Prevalence and risk factors for anabolic-androgenic steroid abuse in Australian high school students
D. J. HANDELSMAN & L. GUPTA
Abuse of anabolic-androgenic steroids (AAS) is reportedly increasing in prevalence and spreading from sportsmen to cosmetic and recreational use, though there are few accurate estimates of the extent of AAS use outside North America. In order to identify the prevalence of, and risk factors for, `ever' (lifetime) or `recent' (within last month) use of AAS among Australian high school students, 13 355 students (51.3% male, median age 13.8 years) in 203 schools constituting a stratified random sample of all high schools in New South Wales and Victoria completed a self-report questionnaire about drug use. Lifetime (`ever') use of AAS was reported by 213 boys (3.2%; 95% CI, 2.7-3.6%) and 74 girls (1.2%; 95% CI, 0.9-1.5%).
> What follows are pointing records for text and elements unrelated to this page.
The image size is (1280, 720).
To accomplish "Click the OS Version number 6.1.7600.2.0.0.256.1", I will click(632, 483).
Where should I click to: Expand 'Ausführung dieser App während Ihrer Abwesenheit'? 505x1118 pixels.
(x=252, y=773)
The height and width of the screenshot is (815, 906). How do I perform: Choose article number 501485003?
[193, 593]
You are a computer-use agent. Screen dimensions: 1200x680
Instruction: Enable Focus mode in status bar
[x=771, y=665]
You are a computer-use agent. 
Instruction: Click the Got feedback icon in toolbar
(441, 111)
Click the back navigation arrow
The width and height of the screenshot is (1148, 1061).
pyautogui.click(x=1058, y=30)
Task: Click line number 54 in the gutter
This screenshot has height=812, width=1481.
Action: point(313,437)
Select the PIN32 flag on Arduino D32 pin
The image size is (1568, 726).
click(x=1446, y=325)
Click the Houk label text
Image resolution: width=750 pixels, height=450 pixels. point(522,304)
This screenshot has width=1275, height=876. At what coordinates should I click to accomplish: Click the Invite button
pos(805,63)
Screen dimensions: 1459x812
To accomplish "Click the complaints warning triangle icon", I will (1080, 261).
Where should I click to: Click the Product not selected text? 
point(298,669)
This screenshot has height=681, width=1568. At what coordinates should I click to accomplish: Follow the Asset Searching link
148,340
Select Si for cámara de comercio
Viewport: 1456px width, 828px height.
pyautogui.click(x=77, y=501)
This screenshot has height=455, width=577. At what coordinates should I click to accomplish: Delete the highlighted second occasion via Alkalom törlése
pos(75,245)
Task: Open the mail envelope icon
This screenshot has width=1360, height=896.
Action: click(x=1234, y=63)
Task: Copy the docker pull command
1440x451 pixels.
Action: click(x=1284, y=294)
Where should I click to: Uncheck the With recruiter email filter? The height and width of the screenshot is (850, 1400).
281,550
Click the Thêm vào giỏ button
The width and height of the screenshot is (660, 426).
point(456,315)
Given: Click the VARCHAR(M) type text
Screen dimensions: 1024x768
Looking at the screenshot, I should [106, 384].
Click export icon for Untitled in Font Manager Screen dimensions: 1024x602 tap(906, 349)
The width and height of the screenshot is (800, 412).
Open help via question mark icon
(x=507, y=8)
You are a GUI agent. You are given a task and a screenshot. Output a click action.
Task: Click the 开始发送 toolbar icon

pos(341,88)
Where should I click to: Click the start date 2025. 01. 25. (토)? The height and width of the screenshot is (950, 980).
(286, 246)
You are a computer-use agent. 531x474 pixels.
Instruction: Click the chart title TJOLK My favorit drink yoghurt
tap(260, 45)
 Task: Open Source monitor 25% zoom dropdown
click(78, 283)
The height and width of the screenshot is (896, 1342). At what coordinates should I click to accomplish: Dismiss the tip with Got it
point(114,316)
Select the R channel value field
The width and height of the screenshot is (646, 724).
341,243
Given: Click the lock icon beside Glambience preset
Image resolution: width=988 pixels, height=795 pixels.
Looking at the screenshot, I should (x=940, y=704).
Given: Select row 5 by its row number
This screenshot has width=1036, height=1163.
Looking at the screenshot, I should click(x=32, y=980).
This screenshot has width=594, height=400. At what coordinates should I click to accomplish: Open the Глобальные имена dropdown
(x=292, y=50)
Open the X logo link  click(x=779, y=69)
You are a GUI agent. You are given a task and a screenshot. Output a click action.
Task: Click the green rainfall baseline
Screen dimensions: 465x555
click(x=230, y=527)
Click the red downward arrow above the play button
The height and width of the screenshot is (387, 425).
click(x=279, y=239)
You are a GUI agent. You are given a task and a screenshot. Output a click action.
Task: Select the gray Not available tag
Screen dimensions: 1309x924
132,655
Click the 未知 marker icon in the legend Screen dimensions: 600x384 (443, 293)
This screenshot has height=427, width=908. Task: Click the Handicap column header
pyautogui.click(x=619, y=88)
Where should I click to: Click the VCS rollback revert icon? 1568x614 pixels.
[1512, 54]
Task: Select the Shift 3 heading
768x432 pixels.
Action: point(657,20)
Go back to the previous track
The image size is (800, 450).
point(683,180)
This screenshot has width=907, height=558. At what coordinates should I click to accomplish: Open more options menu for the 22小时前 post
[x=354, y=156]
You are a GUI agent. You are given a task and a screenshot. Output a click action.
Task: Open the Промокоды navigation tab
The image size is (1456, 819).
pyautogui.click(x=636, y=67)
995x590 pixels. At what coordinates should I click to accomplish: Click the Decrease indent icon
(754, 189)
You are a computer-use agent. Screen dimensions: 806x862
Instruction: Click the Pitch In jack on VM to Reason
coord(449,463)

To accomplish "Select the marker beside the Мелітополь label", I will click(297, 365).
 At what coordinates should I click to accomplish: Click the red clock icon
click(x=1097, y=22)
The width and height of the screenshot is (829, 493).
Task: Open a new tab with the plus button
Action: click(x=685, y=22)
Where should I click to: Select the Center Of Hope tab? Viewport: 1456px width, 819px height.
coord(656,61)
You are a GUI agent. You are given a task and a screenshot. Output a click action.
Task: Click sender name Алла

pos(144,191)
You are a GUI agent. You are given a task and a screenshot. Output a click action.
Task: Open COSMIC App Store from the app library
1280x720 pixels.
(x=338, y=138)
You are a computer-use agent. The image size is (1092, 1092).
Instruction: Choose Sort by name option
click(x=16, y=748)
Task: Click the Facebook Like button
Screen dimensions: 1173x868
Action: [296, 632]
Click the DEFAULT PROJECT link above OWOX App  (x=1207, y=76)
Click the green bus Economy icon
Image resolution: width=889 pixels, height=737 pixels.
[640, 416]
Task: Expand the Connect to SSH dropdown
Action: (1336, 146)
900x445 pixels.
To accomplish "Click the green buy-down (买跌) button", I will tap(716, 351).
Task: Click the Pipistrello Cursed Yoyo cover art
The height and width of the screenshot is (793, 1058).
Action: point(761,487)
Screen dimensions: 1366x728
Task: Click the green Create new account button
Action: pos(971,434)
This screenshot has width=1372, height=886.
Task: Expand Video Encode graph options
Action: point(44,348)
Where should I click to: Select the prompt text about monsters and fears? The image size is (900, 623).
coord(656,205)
Factors associated with `ever' use were truancy [ odds ratio (OR) 17.7 (95% CI, 9.4-31.6) for 7 or more truant days compared with no truancy over the last fortnight], unsupervised recreation [OR 8.4 (5.9-11.9) for 6 or more compared with 2 or fewer nights per week], speaking only a non-English language at home [OR 7.75 (4.4-13.1)], Aboriginality [OR 3.4 (2.0-5.5)], male gender [OR 2.8 (2.1-3.7)], higher student income [OR 2.3 (1.7-3.0)], overseas born [OR 2.2 (1.6-3.0)] and low level of social support [OR 2.5 (1.7-3.5)]. Use of AAS within the last month (`recent') was reported by 113 boys (1.7%; 95% CI, 1.4-2.0%) and 28 girls (0.4%; 95% CI, 0.3-0.6%) and virtually identical risk factor patterns except ORs were uniformly higher. We conclude that AAS abuse is relatively uncommon among Australian high school students but has distinctive and strong socio-economic and cultural predictors. Further studies of the behavioural epidemiology of AAS abuse are required to clarify the origins and significance of our findings and to identify potentially effective interventions.